The National Board of Directors & Staff of More Light Presbyterians
wish to congratulate Dr. Donna Riley, longtime MLP supporter and one of
our distinguished former Co-Moderators, for being selected to receive
the GLBTA Educator of the Year Award from the National Organization of
Gay and Lesbian Scientists and Technical Professionals. Donna serves
as an Associate Professor of Engineering at Smith College, Northampton,
Mass. Congratulations Donna!
National Organization of Gay and Lesbian Scientists and Technical Professionals
2010 Recognition Awards
The NOGLSTP Recognition Awards were established as a means of
identifying, honoring, and documenting the contributions of outstanding
GLBT science, engineering and technology professionals, as well as
corporations, academic institutions, and businesses that support GLBT
professionals in the fields of science and technology.
NOGLSTP is pleased to announce the recipients of the 2010 Recognition Award for Outstanding GLBT Engineer, Scientist, and Educator of the Year: Jay Keasling, Jesse Michel Bering, and Donna Riley.

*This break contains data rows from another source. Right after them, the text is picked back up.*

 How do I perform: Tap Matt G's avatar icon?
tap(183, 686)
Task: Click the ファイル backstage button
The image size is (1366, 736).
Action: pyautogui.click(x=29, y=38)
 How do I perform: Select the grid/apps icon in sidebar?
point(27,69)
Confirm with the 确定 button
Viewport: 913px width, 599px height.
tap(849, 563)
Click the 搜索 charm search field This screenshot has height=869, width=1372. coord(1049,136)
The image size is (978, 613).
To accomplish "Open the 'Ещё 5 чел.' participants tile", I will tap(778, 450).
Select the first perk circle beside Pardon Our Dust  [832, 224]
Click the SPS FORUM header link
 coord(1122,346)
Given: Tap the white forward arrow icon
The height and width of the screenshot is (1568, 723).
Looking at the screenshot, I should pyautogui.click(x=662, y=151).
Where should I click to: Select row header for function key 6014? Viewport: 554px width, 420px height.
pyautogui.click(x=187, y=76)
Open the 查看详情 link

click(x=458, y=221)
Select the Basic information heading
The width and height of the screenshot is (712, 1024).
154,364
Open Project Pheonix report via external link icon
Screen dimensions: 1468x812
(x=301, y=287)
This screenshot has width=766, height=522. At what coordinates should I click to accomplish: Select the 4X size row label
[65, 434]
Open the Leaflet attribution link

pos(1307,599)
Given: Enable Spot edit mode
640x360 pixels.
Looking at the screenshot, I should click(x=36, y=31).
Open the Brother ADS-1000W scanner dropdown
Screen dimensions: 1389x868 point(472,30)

These awards will be presented at our Annual Recognition Awards Reception on Sunday February 21, 2010 at the San Diego Marriot Hotel, during the AAAS Annual Meeting. All interested people are welcome to attend.
The GLBTA Educator of the Year award, reserved for the GLBTA Educator who has enabled significant growth for GLBT students in science or technology - through teaching, counseling, advocacy, role modeling, or other educational roles, goes to Dr. Donna Riley, Associate Professor of Engineering at Smith College. Dr. Riley is a founding faculty member in the Picker Engineering Program at Smith College and an out bisexual woman who has been active in LGBT political movements for 19 years. Smith College has a history of being a lesbian and bi-friendly campus, often recognized in the Advocate magazine’s list of LGBT-friendly colleges. More recently, transgender students at Smith and queer students of color at Smith have organized to expand the tradition of inclusivity and affirmation. Smith is the first women’s college in the country to offer a degree in engineering.
In addition to serving as a role model for queer engineers on campus, Dr. Riley also works to include a focus on LGBT issues in her scholarship. She wrote an article in a special diversity issue of the journal Leadership and Management in Engineering introducing LGBT issues for practitioners and identifying ways to make workplaces more LGBT-friendly. In behind-the-scenes ways in her editorial work and professional service, Dr. Riley works to promote scholarship in engineering education that includes a focus on LGBT students and cultures of heterosexism and homo-, bi-, and trans-phobia. Often such work has difficulty finding a home because the field of engineering education has yet to recognize and respond to what gender studies scholars call “intersectionality” – the reality that people hold multiple identities at once as people with gender identities, races and ethnicities, abilities, sexual orientations, and social class, among others. Thus LGBT articles can be lost in a shuffle that seeks to categorize articles as either about “women in engineering” or about “minorities in engineering.” In her book Engineering and Social Justice (Morgan and Claypool, 2008), Riley includes a section on Homophobia and Heterosexism in engineering, and refers throughout the book to LGBT issues including same-sex marriage, heteronormativity in engineering textbooks, and LGBT activism in a number of contexts.
Dr. Riley is out in articles on her experiences as a woman in engineering as well as in work on engineering education. In her teaching, Dr. Riley employs liberative pedagogies – that is, feminist, critical, and queer pedagogies that seek to empower students as scholars and as whole people by turning a focus to power relations in the classroom, as well as in the larger world.